::: DATA PROVIDED

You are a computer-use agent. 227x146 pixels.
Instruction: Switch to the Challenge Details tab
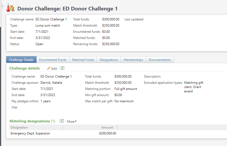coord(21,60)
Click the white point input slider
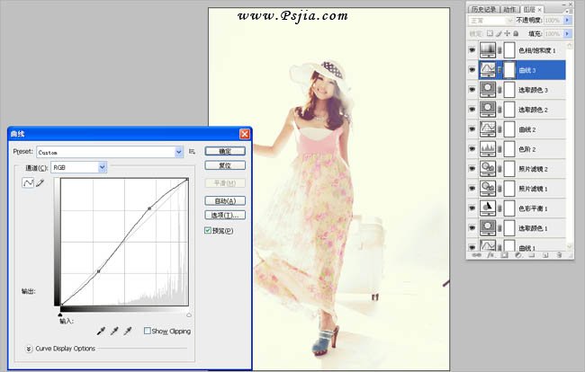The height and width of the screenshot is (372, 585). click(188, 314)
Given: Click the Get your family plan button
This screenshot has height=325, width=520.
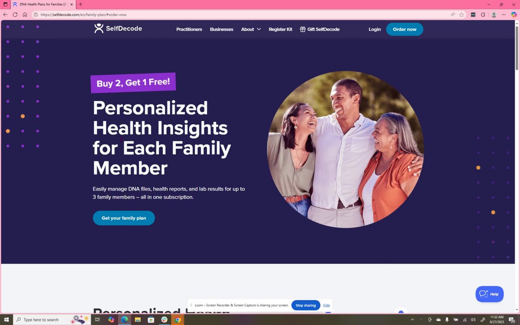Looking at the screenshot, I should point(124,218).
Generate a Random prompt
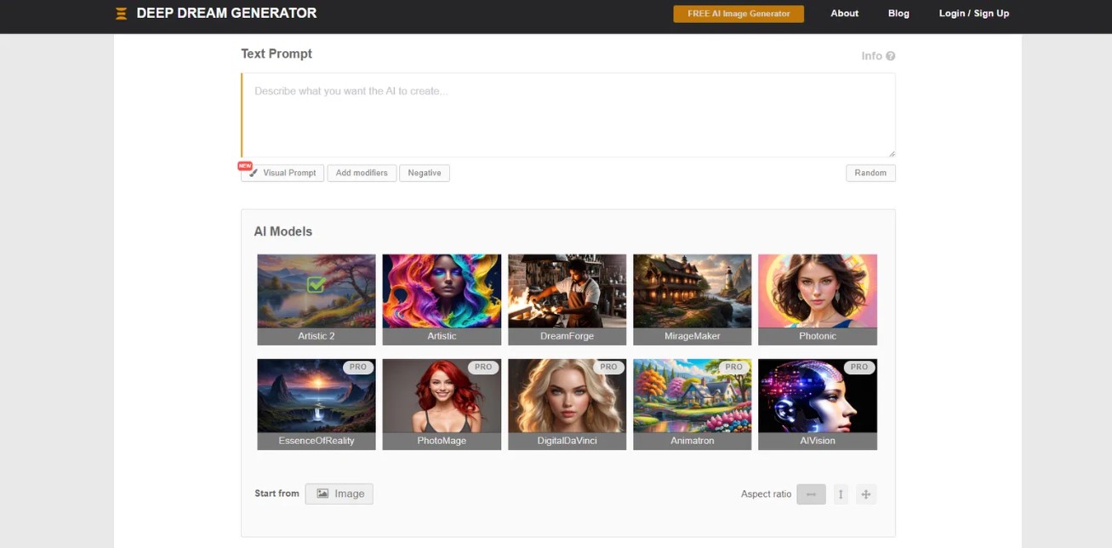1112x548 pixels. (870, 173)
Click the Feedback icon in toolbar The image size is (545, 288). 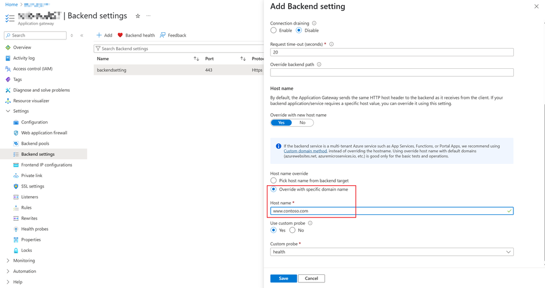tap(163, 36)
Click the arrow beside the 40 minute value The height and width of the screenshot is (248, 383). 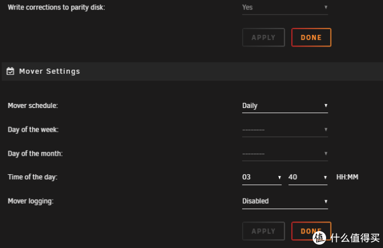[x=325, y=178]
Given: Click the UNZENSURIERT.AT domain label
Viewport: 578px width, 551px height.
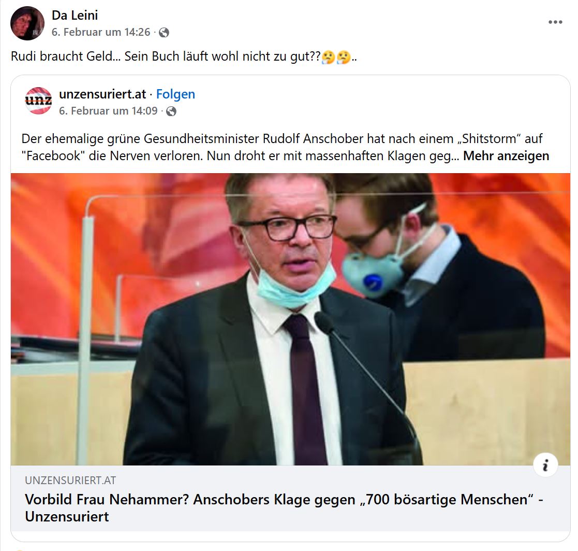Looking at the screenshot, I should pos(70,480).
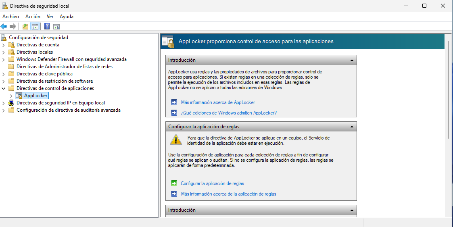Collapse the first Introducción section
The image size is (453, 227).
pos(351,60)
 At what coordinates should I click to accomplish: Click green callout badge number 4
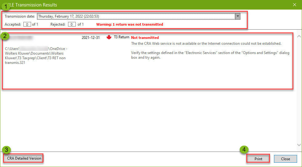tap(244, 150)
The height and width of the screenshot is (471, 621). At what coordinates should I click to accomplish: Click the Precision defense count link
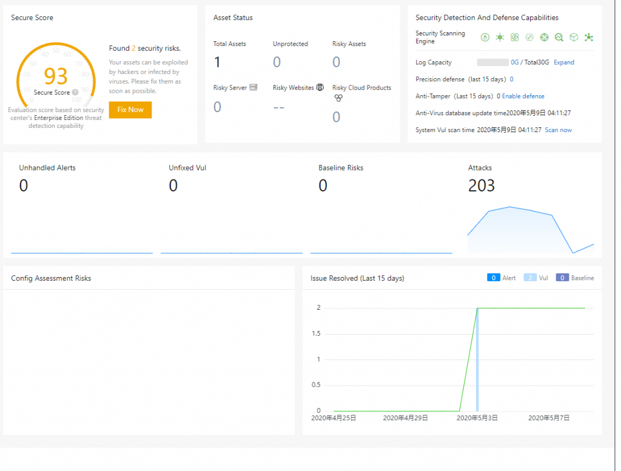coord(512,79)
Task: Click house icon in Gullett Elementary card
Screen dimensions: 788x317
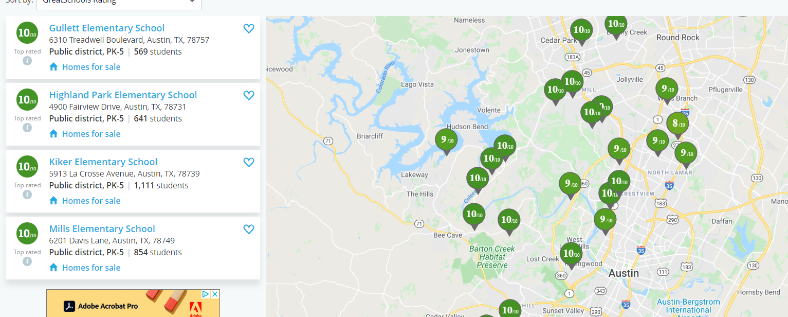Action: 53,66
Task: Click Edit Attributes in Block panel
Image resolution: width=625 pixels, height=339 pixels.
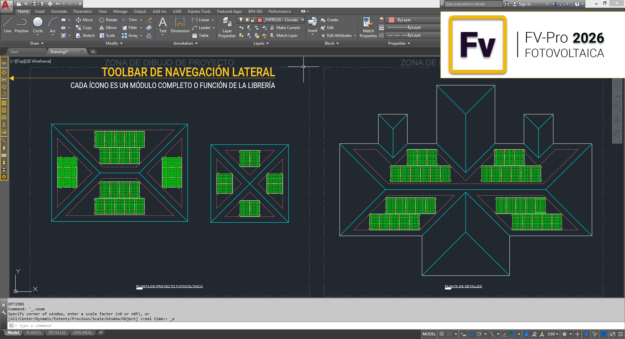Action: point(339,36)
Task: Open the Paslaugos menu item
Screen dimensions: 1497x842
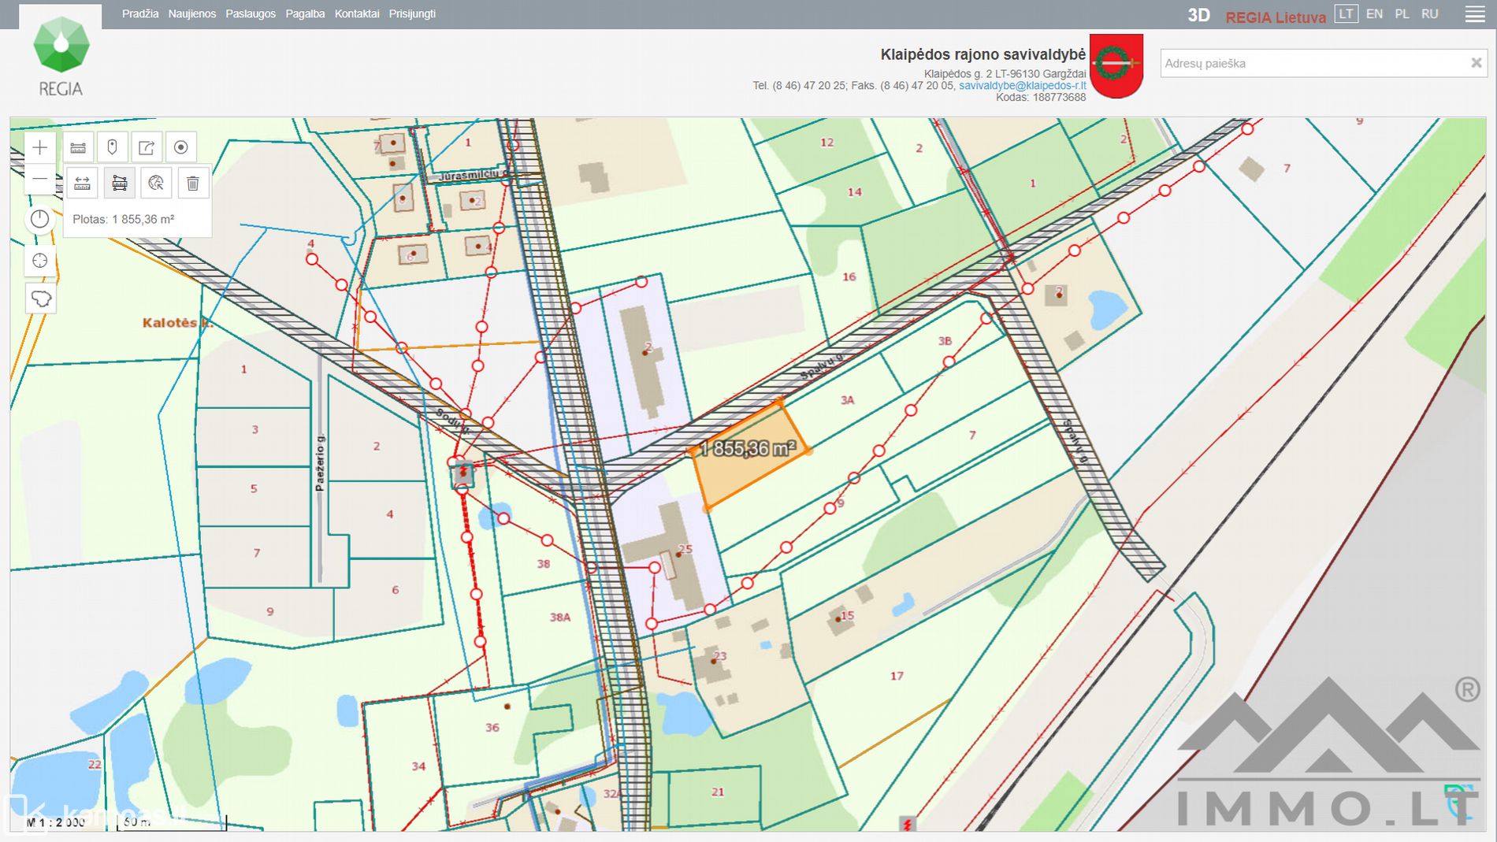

::::::

§ **TASK PROMPT**
Leave out the pictures, and extract exactly the lines from the one with "Image resolution: width=625" through the end of the records, both ends included.

§ **EXERCISE SOLUTION**
Image resolution: width=625 pixels, height=339 pixels.
Action: point(339,36)
Task: Open the Paslaugos menu item
Screen dimensions: 1497x842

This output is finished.